Apr. 8th, 2013

rionaleonhart: okami: amaterasu is startled. (NOT SO FAST)
Do you ever find yourself 'shipping a pairing that is clearly never, ever going to happen? A pairing that makes absolutely no sense? Do you ever think 'you know, the idea of these characters getting together is fun to entertain, but I'm not going to hold out any hope of it happening in canon because it's obviously impossible'?

Does that pairing ever happen anyway?

Let's talk about Glee.


ExpandSpecifically, let's talk about the episode 'Diva'. )


I haven't seen any episodes past 'Diva', so please don't let me know what's going to happen in the future!

Oh, Glee. I'm never going to be able to stop watching you.


Speaking of shows I can't escape: I almost managed to give up Waterloo Road during the most recent run of episodes (8.11 to 8.20). I so, so nearly managed it. I went about four weeks without watching it, and then I cracked and caught up on everything I'd missed. I WILL NEVER BE FREE OF THIS TERRIBLE PROGRAMME.

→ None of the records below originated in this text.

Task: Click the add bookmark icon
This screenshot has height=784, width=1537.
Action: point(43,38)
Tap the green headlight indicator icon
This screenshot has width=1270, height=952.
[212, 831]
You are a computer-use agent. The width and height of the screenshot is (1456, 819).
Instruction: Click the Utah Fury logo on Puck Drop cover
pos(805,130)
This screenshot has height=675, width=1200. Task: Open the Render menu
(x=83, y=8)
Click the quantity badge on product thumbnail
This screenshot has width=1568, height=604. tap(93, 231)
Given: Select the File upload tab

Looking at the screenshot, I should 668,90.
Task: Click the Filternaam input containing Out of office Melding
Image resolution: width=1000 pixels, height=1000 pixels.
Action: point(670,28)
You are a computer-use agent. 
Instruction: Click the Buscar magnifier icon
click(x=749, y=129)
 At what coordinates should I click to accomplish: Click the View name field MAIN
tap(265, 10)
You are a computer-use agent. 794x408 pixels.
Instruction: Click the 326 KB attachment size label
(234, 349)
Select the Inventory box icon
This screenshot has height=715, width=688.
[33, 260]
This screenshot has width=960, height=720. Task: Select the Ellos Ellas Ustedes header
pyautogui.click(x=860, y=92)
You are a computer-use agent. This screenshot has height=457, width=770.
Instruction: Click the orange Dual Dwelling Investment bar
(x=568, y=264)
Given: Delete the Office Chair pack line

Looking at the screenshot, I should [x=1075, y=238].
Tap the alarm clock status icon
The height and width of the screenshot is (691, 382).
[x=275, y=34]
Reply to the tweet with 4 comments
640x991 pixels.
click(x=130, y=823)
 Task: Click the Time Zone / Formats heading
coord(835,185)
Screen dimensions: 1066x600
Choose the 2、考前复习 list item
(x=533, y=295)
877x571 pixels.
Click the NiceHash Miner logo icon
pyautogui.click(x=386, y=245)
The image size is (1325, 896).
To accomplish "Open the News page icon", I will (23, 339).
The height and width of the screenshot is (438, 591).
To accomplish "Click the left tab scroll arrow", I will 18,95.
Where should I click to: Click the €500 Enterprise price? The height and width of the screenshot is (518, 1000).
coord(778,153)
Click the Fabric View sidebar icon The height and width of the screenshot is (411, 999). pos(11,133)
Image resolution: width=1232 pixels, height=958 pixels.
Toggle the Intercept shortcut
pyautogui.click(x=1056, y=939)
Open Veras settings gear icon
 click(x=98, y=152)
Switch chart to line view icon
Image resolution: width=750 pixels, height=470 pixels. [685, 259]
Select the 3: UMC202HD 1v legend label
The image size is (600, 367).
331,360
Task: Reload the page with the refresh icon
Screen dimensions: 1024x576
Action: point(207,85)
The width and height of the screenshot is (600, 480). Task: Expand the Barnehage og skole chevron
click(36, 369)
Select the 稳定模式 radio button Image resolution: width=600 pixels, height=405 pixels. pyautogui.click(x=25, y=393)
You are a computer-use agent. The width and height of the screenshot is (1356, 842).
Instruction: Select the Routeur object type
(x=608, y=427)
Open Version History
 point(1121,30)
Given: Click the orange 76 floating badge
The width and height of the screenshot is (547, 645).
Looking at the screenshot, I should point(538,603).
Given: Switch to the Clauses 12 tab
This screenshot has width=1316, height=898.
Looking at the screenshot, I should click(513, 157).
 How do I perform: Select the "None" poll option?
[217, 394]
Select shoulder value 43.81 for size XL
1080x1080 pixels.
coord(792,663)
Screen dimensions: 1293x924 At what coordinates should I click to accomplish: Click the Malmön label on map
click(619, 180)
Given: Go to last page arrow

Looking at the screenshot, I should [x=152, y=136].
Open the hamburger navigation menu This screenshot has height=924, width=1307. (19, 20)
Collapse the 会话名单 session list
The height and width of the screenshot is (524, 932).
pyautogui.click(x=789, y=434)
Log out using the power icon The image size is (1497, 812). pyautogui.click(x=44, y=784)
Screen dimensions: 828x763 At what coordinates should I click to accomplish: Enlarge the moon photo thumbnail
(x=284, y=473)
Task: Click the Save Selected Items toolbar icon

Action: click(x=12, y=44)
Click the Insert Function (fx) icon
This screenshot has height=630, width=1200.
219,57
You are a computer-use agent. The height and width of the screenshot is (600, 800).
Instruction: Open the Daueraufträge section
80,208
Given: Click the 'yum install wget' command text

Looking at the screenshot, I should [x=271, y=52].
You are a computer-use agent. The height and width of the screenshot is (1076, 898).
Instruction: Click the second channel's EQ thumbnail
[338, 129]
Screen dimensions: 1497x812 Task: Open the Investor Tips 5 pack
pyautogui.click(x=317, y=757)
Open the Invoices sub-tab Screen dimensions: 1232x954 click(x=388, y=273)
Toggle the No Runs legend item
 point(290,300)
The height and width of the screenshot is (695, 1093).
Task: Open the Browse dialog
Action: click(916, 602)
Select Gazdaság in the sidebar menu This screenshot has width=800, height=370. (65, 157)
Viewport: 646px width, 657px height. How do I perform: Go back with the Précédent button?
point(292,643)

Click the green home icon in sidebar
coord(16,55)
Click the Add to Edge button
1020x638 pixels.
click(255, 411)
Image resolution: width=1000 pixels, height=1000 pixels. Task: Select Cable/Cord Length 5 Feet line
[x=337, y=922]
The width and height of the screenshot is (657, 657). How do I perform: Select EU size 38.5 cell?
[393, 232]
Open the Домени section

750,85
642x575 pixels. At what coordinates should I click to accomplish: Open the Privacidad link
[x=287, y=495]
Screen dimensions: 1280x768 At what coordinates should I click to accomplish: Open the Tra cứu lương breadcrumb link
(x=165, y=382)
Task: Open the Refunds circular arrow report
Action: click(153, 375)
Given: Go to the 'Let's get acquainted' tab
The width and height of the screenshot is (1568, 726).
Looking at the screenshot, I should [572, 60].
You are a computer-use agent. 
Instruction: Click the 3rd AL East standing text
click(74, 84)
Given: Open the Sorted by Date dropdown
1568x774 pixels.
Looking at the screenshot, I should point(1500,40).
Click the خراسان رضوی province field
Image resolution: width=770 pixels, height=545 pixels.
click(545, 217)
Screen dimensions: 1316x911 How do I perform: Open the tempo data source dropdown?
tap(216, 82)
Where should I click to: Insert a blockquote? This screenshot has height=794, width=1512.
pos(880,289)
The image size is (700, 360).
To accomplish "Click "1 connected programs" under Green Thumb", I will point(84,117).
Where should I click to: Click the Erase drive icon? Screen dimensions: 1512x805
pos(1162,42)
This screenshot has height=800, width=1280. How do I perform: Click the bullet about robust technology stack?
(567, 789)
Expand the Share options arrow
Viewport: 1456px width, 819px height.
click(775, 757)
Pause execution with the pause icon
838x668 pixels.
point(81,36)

I love that, if someone comes into the room when I'm watching Waterloo Road and asks what's going on in the episode, the answer will almost always be so silly that I can't keep a straight face. 'That teacher's in danger of being suspended because she hit a pupil.' 'Why'd she hit him?' 'Er, he stole a pair of her knickers and threw them at her during a lesson.'

[livejournal.com profile] th_esaurus came in during episode 8.20, when Michael and Scout were discussing Scout's dreams and future. She started hissing 'Make oooout' at them, rather to my amusement. That would have been pretty unprofessional of Michael, considering that he's the headteacher and Scout is a pupil, but it's not as if any teacher in Waterloo Road is particularly professional. (One of the truest quotes ever written about this show, from this blog: When you go for a job as a teacher at Waterloo Road they sit you in front of the interview panel with a cup of tea and a custard cream and they ask, “What do you know about boundaries and the pupil/teacher relationship?” If you shrug your shoulders, look blank and fill the ensuing awkward silence by dunking your biscuit in your tea – you’ve got the job.)